(What needs to be done) A single number is the answer here: the count of lines in the records below in which the word "agent" appears.

(Data records)

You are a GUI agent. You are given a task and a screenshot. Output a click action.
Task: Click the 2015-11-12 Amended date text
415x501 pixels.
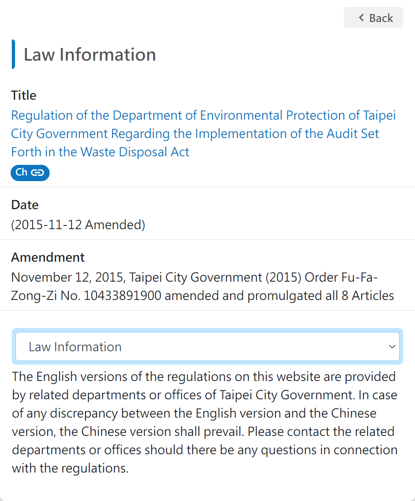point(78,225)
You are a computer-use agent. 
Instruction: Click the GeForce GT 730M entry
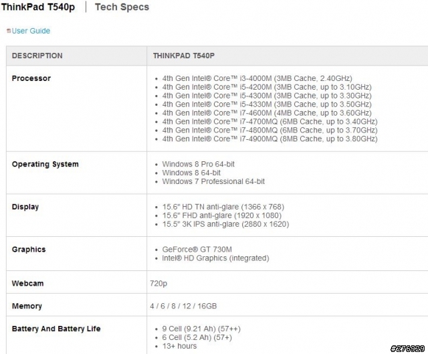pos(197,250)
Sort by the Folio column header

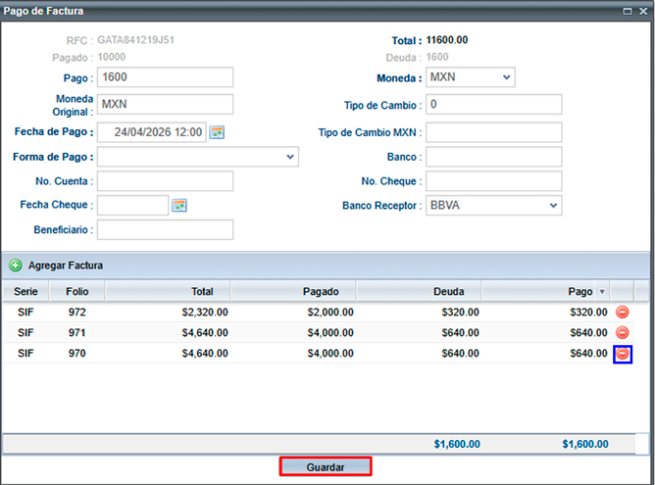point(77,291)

(End Data records)
(Data records)

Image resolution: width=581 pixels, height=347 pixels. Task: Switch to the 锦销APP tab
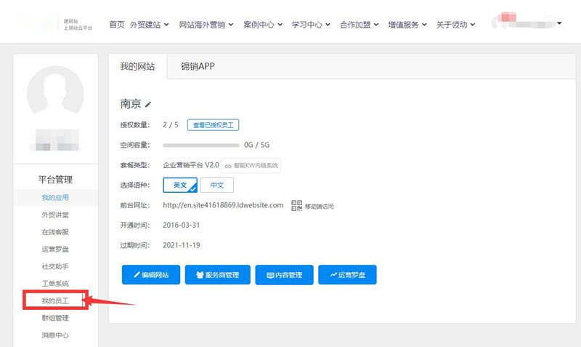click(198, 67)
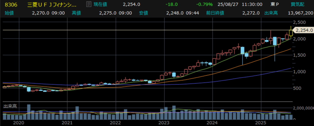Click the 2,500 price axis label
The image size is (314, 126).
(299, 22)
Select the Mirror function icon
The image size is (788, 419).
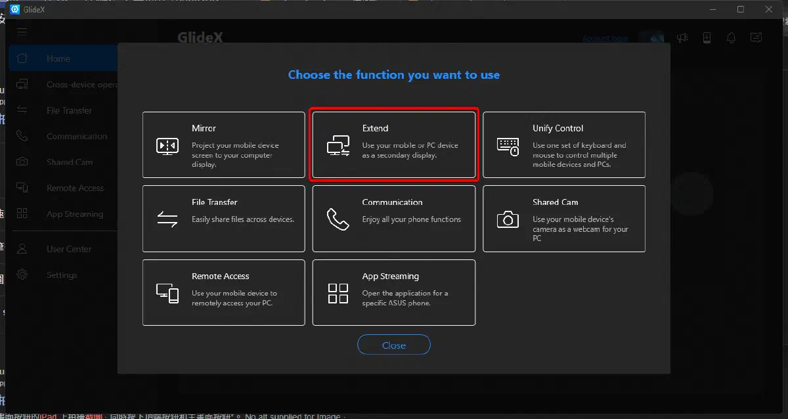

(End Data records)

(Reply to the task) 2